In case of infected necrosis or patients with necrosis and progressive worsening of the clinical condition, liver resection guarantees efficacy comparable to multiple debridements of necrotic liver tissue but is associated with longer operation time and greater bleeding [29].

Since there was no clear protocol for care, it is impossible to know why an individual surgeon selected lobectomy versus multiple debridements. The decision to proceed with lobectomy or hepatic resection versus debridement and percutaneous drainage is based on multiple factors, including the patient’s physiology, how amenable the lesion is to resection, the size and location of the area of necrosis, the experience of the surgeon, and the likelihood of success of each treatment algorithm [25].

The need for orthotopic liver transplantation (OLT) after liver trauma associated or not to AE is restricted. However, since the mortality rate of severe and complicated hepatic injuries remains significantly high, reaching 46% for grade IV and 80% for grade V hepatic injury, OLT must sometimes be considered the only rescue procedure available. Indications for OLT can be grouped in the following clinical setting: (a) uncontrollable massive bleeding requiring total vascular exclusion of the liver, (b) post-operative evolution toward acute liver failure following massive hepatic necrosis associated or not with an AE procedure, (c) major injuries of the portal vein and of the hepatic hilum that cannot be reconstructed [30].

A limitation regarding this review is that only a paper reported information about concomitant injuries to other organs [11] and Dabbs compared patients who developed MHN with those who did not and considered the ISS score which is based on the Abbreviated Injury Scale (AIS) and takes into account the three (out of six) most severe system injuries and, therefore, the single lesions are not specified. The considered papers do not specify whether the patients were hypotensive before the procedure; the hemodynamic status of patients before the AE remains unknown, thus it is not clear whether hepatic necrosis may be related to a prolonged hypotension before AE. When AE was performed, all patients were hemodynamically stable either because never unstable before or because they were responsive to initial resuscitation.

Conclusion

High-grade liver injuries pose significant challenges to surgeons who care for trauma patients. Many patients can be successfully managed nonoperatively, but there are still patients that require laparotomy. AE seems a logical paradigm shift of damage control techniques to control hepatic hemorrhage. In hemodynamically stable patients with liver trauma and arterial blush on contrast CT scan, without other lesions requiring immediate surgery, selective and super-selective AE of the hepatic artery branches is an effective technique.
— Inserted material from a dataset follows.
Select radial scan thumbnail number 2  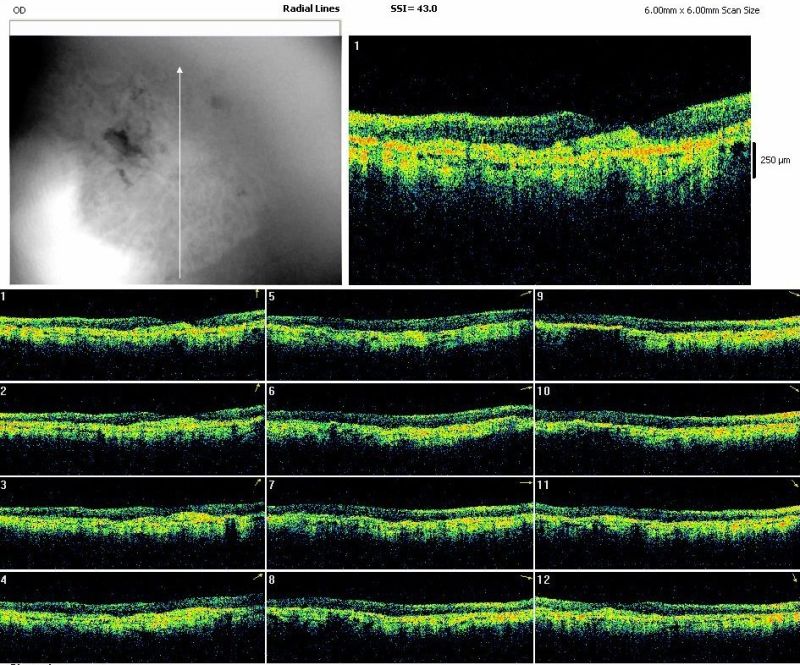[x=132, y=424]
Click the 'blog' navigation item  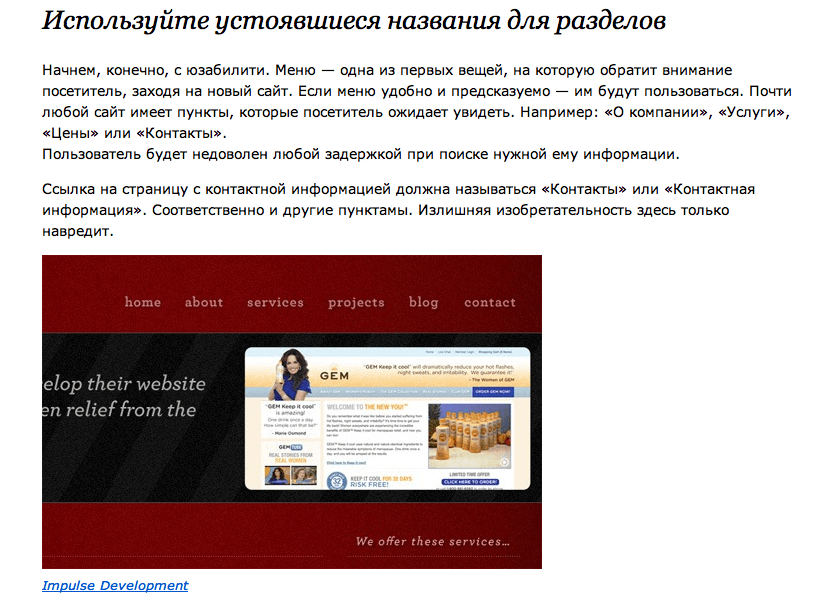[423, 302]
However, given the nature and severity of these injuries, these therapies are not without complications. MHN is the most common complication in high-grade injures, often associated with other conditions such as the severity of trauma, hemodynamic instability, longer hospital stay, and higher transfusion requirements.

During the last years, AE has allowed to avoid complex surgical techniques and improve the success rate of the Non-Operative Management approach, reducing patient mortality. Careful clinical and laboratory follow-up after AE seems paramount to detect and treat this complication early. Risk assessment indicators for liver trauma should be developed in the future, and multicentre trials should provide more indications on the best therapeutic management by comparing different operative options and techniques to minimize the post-operative risk of major hepatic necrosis.